Vice-President, Chief Economist and Strategist
Welcome to Canada, Where You Ignore Policy Lags at Your Own Risk
Earlier this month at an IMF conference celebrating the contribution of Ken Rogoff to international economics, the scholar argued that one would need to go back to the 1970s to find a time period as “extraordinarily difficult” as the current one. It is “extraordinarily difficult” to argue otherwise.
Just this year in Canada, forecasters like us have navigated through a litany of shocks, from the federal employee strike and the Vancouver port strike to ice storms and wildfires. As we yearn for a more tranquil end to the year, Quebec’s Front commun representing a total of 420,000 workers in the health care, social service and educational sectors initiated a strike early this week. It was later joined by teachers and nurses, swelling the ranks to nearly 600,000.

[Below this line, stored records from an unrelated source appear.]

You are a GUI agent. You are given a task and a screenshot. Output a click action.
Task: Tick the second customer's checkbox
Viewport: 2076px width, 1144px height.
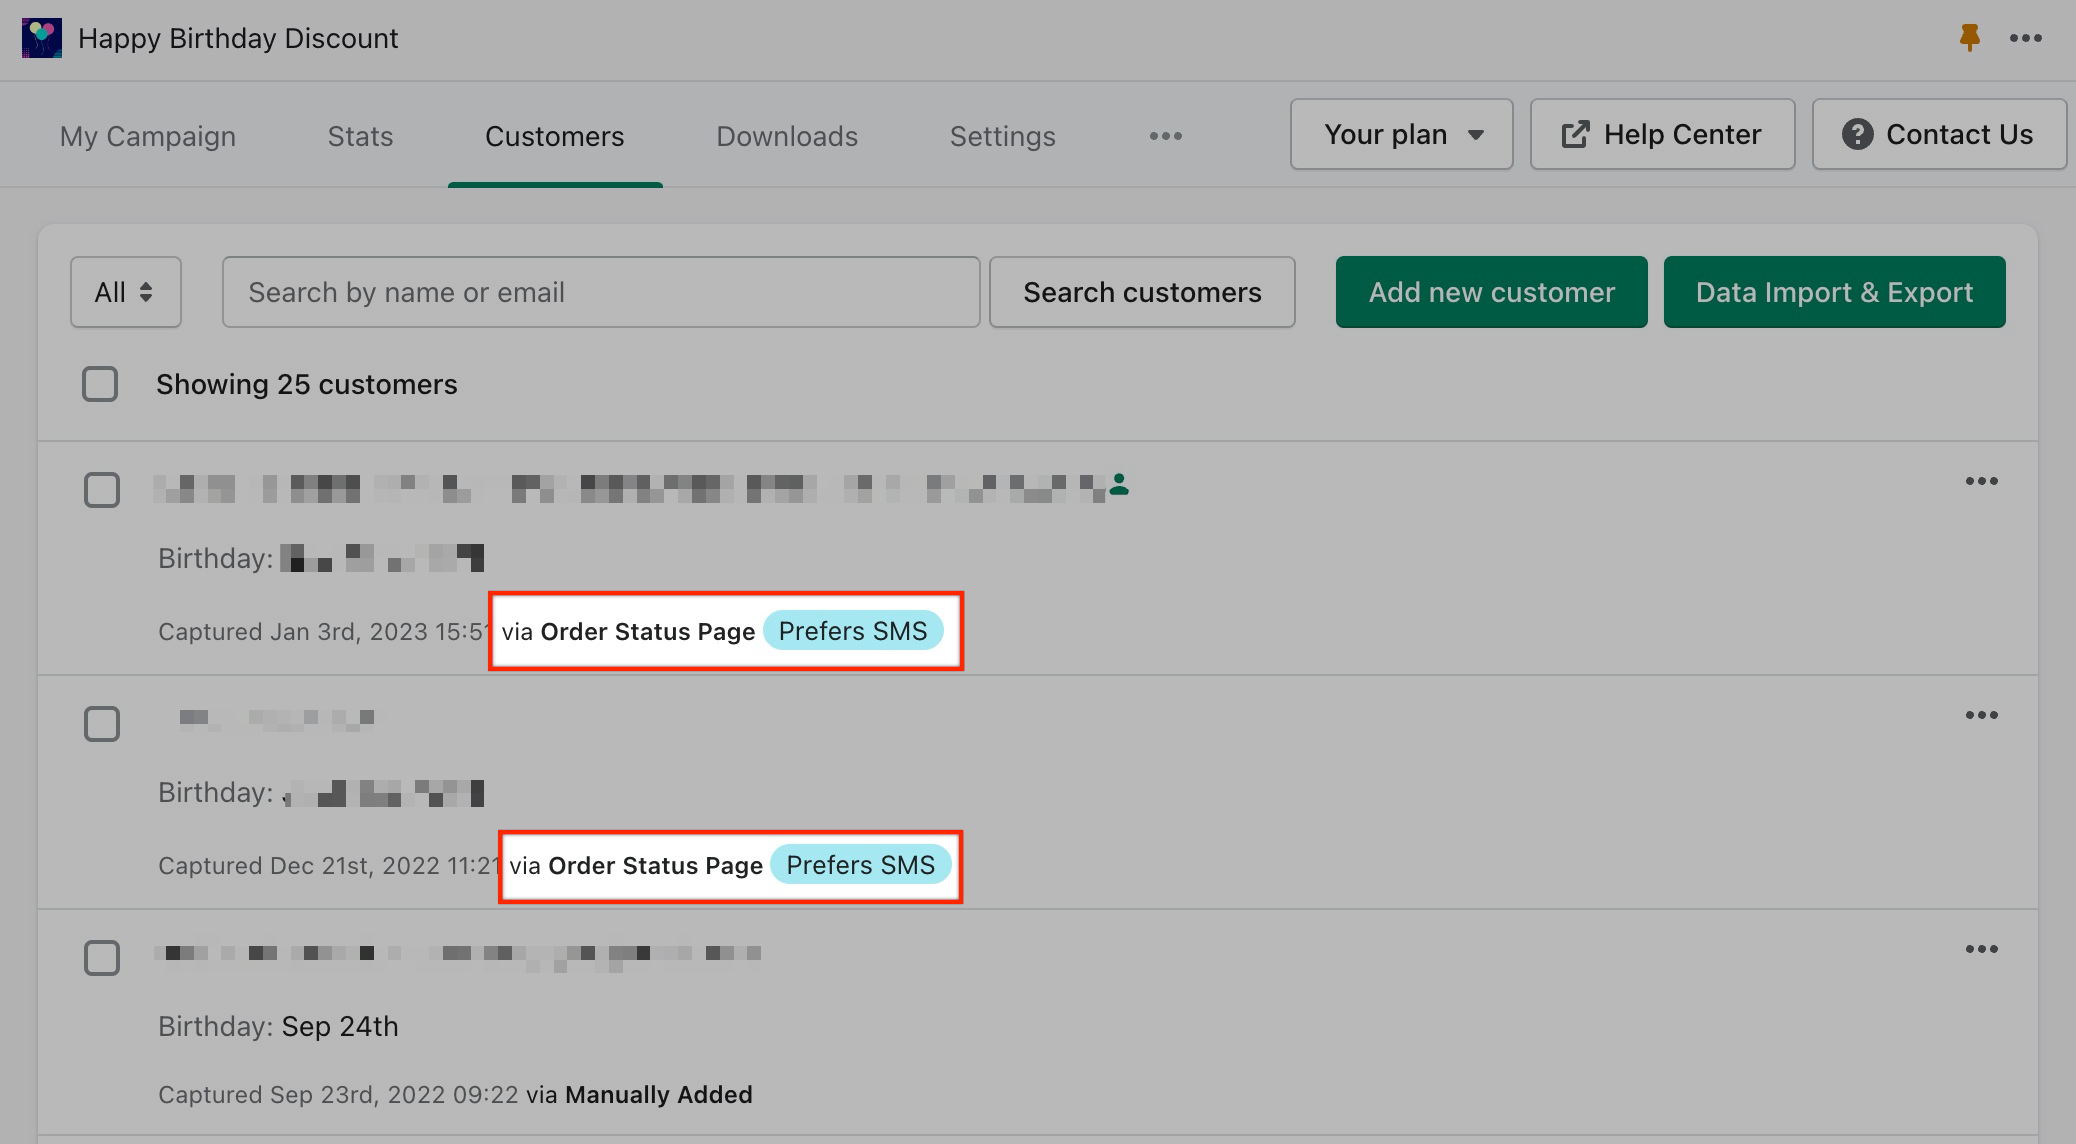[102, 724]
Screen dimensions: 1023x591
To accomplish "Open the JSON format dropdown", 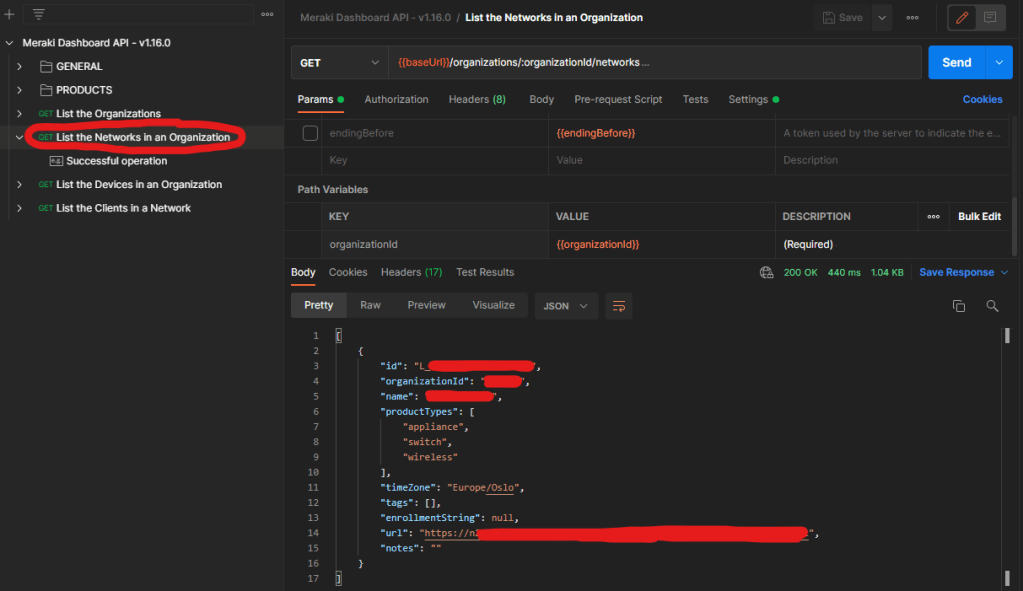I will [567, 306].
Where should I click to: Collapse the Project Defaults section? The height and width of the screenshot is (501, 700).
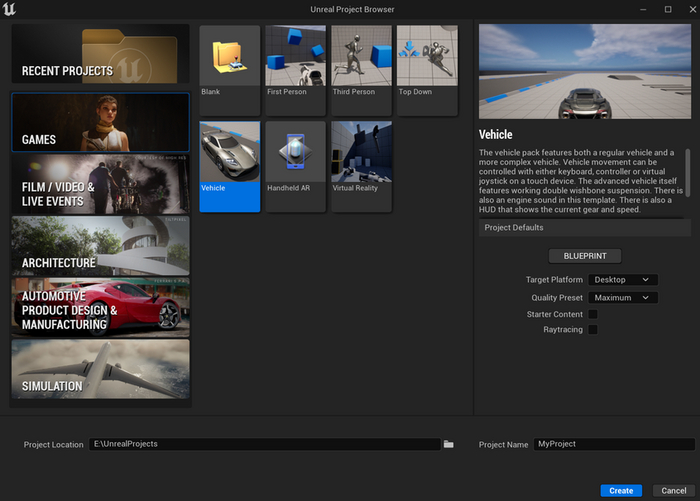(x=584, y=228)
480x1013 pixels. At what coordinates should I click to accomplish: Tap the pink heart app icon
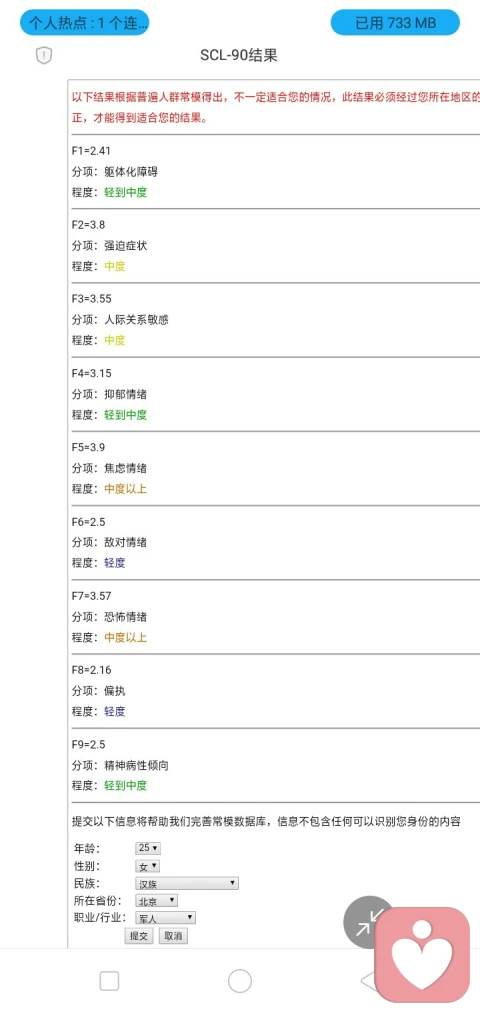coord(422,954)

Absent an agreement, the Front commun threatens an unlimited general strike. Such a large group—9% of Quebec’s workforce—engaging in an extended strike would result in a significant dent to hours worked and GDP. That would stem not only from the direct impact of striking workers, but also the indirect impact, as many parents—particularly mothers, as we saw during the pandemic—may be compelled to take time off work to look after their children. The magnitude of the stakes argues for a swift resolution. But if one fails to materialize, the strike will add to the long list of disruptions in 2023 that have made the economic context extraordinarily difficult to make sense of.
More hopeful news came from BoC governor Tiff Macklem this week. We hadn’t heard such a clear signal that the hiking cycle might be over in quite some time. This declaration came on the heels of the encouraging October inflation report (which may not have been so encouraging for those looking for a place to rent). And it came despite a fall economic statement that showed larger projected deficits, reflecting the recent drumbeat of initiatives on industrial subsidies and homebuilding.
However, the key question was always the extent to which the government spending profile was different from what the Bank had assumed less than a month ago in its Monetary Policy Report. We can infer that there wasn’t enough of a discrepancy in the eyes of Tiff Macklem for him to hold back on offering a more dovish signal. And it probably doesn’t hurt that the 17% jump in borrowing for this fiscal year alone coincides with the BoC’s accelerated balance sheet reduction to put a floor under bond yields and keep financial conditions tight.
What a difference six weeks make! In early October, markets were pricing in a first rate cut no sooner than 2025, a stance we argued severely misjudged the BoC’s likely rate trajectory. The stickiness of inflation and the underappreciation of long and variable policy lags led some to jump on the higher-for-longer bandwagon in Canada. Now that excess demand has vanished, growth is stagnant, the job market is loosening and inflation continues its descent, the short-sightedness of that perspective becomes even more apparent.
As we’ve stressed, the Bank of Canada undertook one of the most severe monetary policy tightening cycles from a starting point of record-high household debt and some of the most leveraged consumers in the advanced world (graph). So far, we have seen a clear impact on consumer spending and housing activity.
But heading into 2024, we should be alert for potential knock-on effects on wealth. We are seeing Canadian home listings creep up while the GTA is slipping deeper into buyer’s territory, with Vancouver not far behind. This underscores the risk of a new leg of price declines. Consumer spending is already retrenching, especially on a per capita basis. But just think about the prospects if we also have to contend with a negative wealth effect in housing, which makes up about half of Canadian middle-class household wealth. Our conditions for rate cuts would be met in no time. And a soft landing would become just about as improbable as the return of the Quebec Nordiques.